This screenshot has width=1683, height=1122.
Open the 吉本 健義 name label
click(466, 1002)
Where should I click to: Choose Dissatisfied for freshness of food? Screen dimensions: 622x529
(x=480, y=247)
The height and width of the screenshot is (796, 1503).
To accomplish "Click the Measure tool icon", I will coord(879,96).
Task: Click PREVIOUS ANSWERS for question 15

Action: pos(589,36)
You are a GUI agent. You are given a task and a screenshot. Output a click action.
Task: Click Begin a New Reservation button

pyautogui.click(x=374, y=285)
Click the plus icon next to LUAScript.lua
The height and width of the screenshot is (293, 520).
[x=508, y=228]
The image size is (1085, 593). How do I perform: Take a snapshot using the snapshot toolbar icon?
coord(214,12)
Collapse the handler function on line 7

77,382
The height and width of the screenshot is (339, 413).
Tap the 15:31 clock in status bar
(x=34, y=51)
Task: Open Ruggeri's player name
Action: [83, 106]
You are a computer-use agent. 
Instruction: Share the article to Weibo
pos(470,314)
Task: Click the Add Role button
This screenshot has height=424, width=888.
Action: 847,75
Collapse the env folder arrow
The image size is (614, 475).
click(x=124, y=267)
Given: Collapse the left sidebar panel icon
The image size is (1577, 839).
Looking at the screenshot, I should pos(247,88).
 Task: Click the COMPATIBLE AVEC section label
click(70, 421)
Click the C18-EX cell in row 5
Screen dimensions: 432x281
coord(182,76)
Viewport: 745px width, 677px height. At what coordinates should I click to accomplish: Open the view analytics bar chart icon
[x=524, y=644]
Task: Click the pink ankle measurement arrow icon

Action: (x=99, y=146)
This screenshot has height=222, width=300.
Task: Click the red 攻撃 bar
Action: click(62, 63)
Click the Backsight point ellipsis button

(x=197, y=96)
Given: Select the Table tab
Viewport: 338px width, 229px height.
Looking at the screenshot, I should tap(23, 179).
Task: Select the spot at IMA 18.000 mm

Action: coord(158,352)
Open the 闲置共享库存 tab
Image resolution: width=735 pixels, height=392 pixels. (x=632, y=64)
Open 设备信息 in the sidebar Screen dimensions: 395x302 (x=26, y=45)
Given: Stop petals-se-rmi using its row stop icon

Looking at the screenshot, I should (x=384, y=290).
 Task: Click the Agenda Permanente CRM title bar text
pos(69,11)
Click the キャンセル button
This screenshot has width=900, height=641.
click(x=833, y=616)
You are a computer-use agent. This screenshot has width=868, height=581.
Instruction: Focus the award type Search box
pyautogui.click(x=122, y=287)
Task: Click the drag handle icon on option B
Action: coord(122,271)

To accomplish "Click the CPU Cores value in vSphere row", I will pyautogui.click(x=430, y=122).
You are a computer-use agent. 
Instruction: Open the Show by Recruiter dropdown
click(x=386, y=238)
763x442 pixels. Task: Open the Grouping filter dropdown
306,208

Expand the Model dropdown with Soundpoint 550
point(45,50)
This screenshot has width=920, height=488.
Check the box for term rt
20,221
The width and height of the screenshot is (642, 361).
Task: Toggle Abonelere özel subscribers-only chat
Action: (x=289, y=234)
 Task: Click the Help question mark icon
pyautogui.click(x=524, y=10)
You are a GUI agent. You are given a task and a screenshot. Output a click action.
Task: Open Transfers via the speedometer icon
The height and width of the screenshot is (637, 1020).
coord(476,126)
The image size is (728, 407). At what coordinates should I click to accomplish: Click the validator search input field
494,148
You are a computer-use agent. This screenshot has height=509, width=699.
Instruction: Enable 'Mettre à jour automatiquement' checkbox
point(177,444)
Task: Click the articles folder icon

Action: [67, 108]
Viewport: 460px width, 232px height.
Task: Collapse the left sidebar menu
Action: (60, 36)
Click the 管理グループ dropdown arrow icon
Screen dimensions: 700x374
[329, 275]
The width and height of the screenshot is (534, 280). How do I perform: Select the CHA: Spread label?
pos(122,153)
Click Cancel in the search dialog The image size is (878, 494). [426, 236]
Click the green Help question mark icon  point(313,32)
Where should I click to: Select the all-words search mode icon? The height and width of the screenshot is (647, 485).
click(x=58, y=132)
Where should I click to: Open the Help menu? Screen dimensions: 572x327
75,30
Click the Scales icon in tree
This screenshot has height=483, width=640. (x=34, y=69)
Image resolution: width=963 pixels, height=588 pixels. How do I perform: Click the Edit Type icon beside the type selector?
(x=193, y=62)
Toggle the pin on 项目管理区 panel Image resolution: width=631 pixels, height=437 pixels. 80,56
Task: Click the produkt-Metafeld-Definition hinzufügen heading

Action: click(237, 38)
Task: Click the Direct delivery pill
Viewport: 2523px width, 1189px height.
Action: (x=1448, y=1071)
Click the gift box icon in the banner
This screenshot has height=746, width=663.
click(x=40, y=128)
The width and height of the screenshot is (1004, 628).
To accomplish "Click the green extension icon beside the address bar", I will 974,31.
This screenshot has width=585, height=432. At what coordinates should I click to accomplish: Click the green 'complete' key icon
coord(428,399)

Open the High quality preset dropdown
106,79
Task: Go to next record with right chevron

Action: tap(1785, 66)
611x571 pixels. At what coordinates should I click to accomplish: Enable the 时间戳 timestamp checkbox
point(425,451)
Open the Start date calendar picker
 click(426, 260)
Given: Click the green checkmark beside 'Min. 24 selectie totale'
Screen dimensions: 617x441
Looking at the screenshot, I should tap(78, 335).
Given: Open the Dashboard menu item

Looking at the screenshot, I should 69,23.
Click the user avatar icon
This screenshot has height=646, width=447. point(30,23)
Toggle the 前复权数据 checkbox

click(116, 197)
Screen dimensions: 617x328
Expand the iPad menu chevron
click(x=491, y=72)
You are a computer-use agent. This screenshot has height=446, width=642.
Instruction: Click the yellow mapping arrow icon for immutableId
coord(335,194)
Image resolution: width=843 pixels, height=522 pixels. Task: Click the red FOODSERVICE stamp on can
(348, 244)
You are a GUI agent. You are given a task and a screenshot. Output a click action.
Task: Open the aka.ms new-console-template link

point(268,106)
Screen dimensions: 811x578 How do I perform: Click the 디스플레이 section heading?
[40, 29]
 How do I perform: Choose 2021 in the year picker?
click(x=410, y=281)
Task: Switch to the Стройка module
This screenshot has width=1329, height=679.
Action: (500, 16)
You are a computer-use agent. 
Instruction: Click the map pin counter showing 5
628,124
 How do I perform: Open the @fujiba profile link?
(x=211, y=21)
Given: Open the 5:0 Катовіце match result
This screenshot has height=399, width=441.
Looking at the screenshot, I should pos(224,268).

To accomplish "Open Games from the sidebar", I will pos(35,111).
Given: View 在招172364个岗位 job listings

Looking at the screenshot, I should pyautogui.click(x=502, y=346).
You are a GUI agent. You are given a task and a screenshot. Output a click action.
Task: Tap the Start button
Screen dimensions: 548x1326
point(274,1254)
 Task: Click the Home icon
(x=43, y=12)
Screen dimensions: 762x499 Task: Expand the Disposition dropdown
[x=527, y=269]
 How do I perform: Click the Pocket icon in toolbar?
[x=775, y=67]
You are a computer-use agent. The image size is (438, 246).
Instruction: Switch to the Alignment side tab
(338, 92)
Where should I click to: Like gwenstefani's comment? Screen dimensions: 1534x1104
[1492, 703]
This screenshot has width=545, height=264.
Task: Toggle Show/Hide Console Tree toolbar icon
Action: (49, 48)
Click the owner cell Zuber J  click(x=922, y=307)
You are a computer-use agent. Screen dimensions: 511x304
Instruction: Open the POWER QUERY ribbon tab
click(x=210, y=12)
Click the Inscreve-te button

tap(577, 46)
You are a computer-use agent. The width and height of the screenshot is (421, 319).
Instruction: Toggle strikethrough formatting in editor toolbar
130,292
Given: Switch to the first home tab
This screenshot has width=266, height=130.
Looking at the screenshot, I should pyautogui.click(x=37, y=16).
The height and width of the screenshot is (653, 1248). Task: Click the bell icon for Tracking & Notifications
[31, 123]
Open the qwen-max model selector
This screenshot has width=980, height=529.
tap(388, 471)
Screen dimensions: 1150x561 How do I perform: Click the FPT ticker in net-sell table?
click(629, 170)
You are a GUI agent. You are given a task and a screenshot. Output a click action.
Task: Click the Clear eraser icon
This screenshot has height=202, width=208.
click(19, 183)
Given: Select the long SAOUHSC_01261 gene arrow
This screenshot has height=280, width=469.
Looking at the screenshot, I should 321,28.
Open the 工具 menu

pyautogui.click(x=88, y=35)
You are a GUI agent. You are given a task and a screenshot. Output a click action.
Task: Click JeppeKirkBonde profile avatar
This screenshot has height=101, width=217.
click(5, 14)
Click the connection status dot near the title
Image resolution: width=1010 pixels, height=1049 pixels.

◆ **What you should do**
Copy out the entries above exactly as given, starting at the top and ending with the line containing "Given: Select the Table tab"; include both and nothing more.

◆ **Completed exercise**
This screenshot has width=1683, height=1122.
Open the 吉本 健義 name label
click(466, 1002)
Where should I click to: Choose Dissatisfied for freshness of food? Screen dimensions: 622x529
(x=480, y=247)
The height and width of the screenshot is (796, 1503).
To accomplish "Click the Measure tool icon", I will coord(879,96).
Task: Click PREVIOUS ANSWERS for question 15

Action: pos(589,36)
You are a GUI agent. You are given a task and a screenshot. Output a click action.
Task: Click Begin a New Reservation button

pyautogui.click(x=374, y=285)
Click the plus icon next to LUAScript.lua
The height and width of the screenshot is (293, 520).
[x=508, y=228]
The image size is (1085, 593). How do I perform: Take a snapshot using the snapshot toolbar icon?
coord(214,12)
Collapse the handler function on line 7

77,382
The height and width of the screenshot is (339, 413).
Tap the 15:31 clock in status bar
(x=34, y=51)
Task: Open Ruggeri's player name
Action: [83, 106]
You are a computer-use agent. 
Instruction: Share the article to Weibo
pos(470,314)
Task: Click the Add Role button
This screenshot has height=424, width=888.
Action: 847,75
Collapse the env folder arrow
The image size is (614, 475).
click(x=124, y=267)
Given: Collapse the left sidebar panel icon
The image size is (1577, 839).
Looking at the screenshot, I should pos(247,88).
 Task: Click the COMPATIBLE AVEC section label
click(70, 421)
Click the C18-EX cell in row 5
Screen dimensions: 432x281
coord(182,76)
Viewport: 745px width, 677px height. At what coordinates should I click to accomplish: Open the view analytics bar chart icon
[x=524, y=644]
Task: Click the pink ankle measurement arrow icon

Action: (x=99, y=146)
This screenshot has height=222, width=300.
Task: Click the red 攻撃 bar
Action: click(62, 63)
Click the Backsight point ellipsis button

(x=197, y=96)
Given: Select the Table tab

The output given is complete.